▸ YOUR OBJECTIVE
Find the lines below that contain the string "report". Copy each one.
BEGIN RECORDS
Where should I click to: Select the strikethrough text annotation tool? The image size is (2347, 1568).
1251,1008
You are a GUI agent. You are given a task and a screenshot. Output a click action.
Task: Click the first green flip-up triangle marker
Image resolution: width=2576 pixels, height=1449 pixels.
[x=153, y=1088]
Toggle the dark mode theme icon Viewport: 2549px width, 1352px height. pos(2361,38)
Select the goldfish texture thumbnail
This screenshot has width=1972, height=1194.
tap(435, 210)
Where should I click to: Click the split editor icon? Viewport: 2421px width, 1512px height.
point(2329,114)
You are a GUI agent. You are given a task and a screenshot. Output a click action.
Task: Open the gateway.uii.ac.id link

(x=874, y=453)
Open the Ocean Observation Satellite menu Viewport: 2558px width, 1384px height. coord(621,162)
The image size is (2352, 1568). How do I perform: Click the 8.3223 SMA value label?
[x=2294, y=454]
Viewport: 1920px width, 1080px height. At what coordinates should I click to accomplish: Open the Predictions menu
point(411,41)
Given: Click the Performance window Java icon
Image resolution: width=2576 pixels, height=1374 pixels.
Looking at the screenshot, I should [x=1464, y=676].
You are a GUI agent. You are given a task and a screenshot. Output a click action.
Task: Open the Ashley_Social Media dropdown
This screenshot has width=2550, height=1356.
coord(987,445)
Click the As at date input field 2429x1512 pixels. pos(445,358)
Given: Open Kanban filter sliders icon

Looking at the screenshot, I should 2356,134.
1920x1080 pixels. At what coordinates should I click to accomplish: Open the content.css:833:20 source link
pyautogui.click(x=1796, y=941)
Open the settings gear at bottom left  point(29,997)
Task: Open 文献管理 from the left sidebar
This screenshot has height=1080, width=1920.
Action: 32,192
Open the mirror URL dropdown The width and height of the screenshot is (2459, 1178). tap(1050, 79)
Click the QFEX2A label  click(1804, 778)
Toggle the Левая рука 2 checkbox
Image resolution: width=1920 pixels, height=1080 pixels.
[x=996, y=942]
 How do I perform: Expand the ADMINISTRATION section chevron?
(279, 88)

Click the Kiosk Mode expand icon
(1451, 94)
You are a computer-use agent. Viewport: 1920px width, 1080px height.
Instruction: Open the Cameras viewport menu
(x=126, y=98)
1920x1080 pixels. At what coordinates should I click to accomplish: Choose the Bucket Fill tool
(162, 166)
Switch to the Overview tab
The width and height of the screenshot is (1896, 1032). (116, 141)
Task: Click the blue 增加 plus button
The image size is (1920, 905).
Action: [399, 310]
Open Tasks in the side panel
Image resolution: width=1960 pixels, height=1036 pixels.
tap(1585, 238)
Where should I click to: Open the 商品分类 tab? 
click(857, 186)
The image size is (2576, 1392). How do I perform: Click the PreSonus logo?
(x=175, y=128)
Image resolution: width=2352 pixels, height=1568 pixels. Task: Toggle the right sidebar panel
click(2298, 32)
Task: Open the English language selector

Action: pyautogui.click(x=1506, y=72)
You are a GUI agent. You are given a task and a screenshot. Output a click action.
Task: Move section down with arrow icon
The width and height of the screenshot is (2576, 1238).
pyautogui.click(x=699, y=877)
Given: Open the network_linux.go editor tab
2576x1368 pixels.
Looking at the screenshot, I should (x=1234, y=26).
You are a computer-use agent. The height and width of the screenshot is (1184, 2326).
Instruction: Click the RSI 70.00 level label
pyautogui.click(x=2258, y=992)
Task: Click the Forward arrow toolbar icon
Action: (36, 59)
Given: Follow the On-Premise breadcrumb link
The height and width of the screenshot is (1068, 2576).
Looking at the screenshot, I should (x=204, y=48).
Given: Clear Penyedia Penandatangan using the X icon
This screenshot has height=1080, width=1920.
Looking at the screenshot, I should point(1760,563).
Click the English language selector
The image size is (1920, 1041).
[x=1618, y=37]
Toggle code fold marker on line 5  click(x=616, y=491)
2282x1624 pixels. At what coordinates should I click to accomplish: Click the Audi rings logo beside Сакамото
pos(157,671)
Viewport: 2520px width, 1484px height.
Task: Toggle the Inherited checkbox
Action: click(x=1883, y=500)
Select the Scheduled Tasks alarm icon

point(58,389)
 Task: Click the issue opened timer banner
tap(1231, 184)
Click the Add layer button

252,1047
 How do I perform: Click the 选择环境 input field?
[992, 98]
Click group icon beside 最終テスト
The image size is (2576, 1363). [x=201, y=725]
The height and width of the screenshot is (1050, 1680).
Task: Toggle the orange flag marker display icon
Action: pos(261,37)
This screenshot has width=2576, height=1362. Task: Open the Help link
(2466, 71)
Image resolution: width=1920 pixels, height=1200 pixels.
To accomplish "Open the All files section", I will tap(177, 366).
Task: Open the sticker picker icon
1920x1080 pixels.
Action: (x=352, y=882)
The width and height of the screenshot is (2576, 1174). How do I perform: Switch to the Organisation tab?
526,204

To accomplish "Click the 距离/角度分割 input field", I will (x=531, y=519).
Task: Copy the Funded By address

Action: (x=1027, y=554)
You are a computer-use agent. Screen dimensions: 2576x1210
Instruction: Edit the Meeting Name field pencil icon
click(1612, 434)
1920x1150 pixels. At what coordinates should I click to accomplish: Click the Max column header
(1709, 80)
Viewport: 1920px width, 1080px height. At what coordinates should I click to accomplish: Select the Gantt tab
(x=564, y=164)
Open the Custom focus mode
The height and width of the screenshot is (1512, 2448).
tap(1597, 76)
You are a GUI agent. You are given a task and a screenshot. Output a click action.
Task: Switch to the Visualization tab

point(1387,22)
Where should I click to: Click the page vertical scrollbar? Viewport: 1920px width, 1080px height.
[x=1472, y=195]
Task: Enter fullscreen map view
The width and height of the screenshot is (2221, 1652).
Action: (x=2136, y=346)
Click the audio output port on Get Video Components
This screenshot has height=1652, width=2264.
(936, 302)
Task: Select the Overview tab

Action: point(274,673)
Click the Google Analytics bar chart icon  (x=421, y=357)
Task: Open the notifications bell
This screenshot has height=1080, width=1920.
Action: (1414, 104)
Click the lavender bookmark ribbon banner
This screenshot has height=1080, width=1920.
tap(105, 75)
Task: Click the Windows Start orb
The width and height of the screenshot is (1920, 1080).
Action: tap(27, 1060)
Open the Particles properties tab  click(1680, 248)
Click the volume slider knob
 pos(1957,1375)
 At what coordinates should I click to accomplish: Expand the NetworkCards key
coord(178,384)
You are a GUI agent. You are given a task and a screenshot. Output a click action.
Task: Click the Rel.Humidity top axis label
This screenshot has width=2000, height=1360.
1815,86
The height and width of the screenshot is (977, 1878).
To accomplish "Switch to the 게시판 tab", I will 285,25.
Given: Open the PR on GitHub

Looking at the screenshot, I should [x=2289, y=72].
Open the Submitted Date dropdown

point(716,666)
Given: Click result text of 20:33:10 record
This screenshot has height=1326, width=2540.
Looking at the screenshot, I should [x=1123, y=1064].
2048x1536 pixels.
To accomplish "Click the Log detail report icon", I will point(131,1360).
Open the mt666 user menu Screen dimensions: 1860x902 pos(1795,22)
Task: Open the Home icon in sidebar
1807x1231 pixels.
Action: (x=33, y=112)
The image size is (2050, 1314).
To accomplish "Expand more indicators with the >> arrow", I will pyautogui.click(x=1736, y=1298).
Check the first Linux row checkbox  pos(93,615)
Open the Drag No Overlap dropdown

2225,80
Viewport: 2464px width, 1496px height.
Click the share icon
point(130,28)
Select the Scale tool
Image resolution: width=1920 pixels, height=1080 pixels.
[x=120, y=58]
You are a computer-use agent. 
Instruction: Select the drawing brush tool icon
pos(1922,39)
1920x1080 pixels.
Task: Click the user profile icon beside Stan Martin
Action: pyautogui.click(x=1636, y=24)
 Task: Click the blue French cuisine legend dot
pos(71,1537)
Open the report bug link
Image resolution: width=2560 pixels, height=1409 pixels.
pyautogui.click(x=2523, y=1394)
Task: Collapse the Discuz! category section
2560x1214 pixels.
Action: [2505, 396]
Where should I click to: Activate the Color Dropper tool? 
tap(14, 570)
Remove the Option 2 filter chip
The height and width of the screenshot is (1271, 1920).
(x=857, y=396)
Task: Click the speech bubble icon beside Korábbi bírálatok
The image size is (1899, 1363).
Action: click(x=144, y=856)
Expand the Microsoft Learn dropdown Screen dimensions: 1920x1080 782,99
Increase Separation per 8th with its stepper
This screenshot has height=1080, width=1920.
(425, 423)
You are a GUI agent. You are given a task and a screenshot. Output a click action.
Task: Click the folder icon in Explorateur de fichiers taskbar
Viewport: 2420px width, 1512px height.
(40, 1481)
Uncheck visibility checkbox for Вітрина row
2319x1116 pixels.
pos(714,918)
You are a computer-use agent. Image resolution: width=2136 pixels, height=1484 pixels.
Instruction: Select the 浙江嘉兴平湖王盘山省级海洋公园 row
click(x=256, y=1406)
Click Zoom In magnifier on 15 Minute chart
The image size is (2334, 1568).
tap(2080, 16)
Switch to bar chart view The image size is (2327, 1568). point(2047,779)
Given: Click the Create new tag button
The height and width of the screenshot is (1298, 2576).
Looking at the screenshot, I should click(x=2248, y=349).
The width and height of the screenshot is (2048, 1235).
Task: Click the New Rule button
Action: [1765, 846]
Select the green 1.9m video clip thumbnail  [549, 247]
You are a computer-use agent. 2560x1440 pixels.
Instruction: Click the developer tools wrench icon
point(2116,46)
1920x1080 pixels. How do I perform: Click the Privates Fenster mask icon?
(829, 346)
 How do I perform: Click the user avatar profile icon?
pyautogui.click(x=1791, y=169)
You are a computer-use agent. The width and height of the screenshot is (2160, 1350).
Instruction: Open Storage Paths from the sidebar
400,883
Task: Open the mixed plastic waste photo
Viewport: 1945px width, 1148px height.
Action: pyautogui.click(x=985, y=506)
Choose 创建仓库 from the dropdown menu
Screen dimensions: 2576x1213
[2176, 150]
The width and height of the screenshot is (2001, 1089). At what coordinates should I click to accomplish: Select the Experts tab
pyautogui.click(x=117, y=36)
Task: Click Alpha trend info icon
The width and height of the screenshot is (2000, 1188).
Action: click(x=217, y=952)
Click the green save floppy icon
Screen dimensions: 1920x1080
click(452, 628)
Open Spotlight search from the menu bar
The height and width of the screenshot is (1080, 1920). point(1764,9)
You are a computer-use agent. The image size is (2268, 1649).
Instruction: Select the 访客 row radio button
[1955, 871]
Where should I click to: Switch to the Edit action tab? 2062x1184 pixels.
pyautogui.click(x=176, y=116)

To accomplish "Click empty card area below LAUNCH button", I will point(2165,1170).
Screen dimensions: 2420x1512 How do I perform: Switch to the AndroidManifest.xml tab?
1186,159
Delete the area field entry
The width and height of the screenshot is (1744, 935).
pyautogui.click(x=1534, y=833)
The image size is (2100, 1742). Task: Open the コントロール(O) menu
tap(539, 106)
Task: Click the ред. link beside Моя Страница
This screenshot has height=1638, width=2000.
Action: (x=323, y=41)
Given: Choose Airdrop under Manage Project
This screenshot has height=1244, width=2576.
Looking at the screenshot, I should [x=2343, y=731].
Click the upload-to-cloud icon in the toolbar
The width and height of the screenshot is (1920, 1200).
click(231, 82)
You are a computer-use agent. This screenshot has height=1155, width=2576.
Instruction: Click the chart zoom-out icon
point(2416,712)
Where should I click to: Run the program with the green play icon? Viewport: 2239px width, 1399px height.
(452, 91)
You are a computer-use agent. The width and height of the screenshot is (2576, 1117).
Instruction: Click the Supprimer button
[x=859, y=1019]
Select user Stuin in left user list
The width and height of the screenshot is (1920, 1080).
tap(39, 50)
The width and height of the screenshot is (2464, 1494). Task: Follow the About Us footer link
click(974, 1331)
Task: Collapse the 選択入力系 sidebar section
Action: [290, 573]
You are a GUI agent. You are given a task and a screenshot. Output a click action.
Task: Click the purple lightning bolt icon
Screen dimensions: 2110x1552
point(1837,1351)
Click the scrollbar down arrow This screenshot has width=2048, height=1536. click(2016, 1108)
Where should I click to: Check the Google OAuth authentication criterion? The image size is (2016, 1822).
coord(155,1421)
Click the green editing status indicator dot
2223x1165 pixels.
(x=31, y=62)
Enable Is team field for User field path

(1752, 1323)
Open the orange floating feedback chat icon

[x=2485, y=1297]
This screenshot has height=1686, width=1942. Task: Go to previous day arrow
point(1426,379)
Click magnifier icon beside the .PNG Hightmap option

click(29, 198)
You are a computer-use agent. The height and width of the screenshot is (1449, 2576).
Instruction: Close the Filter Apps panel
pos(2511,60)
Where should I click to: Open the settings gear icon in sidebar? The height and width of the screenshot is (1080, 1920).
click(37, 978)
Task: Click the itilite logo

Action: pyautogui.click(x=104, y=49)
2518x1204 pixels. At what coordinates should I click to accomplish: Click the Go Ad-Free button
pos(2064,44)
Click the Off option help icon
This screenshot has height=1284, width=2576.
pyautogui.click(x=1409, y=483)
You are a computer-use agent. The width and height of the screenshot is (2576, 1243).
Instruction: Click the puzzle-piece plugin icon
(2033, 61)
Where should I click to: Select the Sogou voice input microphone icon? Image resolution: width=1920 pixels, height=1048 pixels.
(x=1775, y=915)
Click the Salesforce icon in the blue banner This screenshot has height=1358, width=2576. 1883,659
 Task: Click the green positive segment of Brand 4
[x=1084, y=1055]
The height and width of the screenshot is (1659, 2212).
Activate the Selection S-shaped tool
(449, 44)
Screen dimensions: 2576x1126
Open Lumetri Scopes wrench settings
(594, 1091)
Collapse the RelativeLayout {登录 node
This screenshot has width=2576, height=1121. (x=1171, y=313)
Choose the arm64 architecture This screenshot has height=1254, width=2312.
END RECORDS
▸ COMPLETED TASK
To accomplish "Click the Log detail report icon", I will point(131,1360).
Open the report bug link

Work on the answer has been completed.